Am und rund um den Kornmarkt in Siegen sind etliche Bodenplatten beschädigt, Löcher sind teilweise mit Asphalt gefüllt. © WP | Florian Adam

Kornmarkt Siegen: Fahrspur saniert, Platzfläche aber mit reichlich Schäden

Besonders betroffen war die Fahrspur zwischen Parkstreifen und Rathaus, wo die Stadt im Frühjahr 2019 einen Possehlbelag ähnlich wie auf Sieg- und Oberstadtbrücke aufbringen ließ. In den übrigen Bereichen blieb die Grauwacke liegen.
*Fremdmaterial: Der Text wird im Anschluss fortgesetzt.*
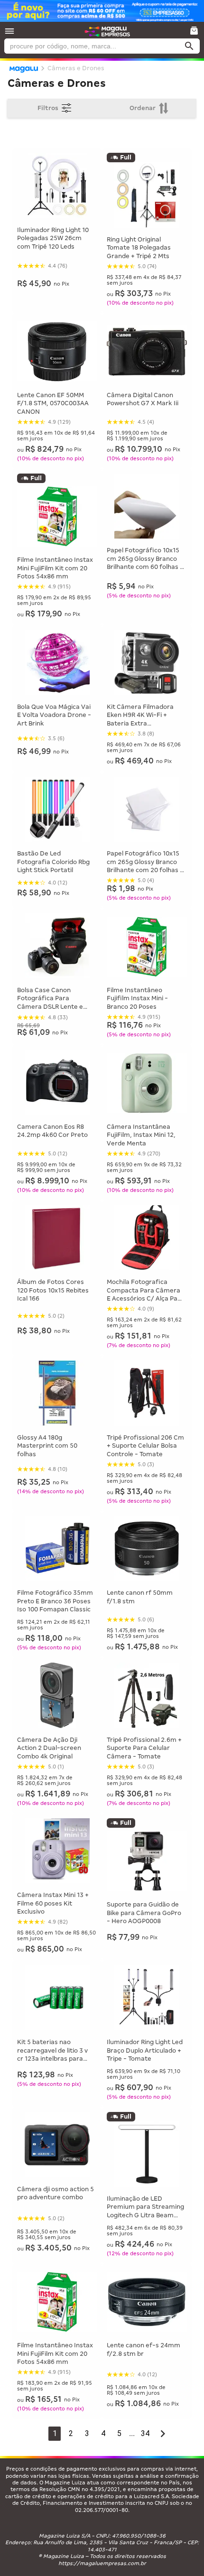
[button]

Kaputt gehen diese Platten nach wie vor mit steter Regelmäßigkeit, städtische Mitarbeiter, so das bisherige Vorgehen, kümmern sich dann in gewissen Intervallen um den Austausch. Die Steine müssen dafür genau nach Maß für die jeweilige Position geschnitten werden, da sich über den Platz noch ein strahlenförmig verlegtes Muster aus schmalen Bahnen kleinerer Steine spannt, das erhalten bleiben soll.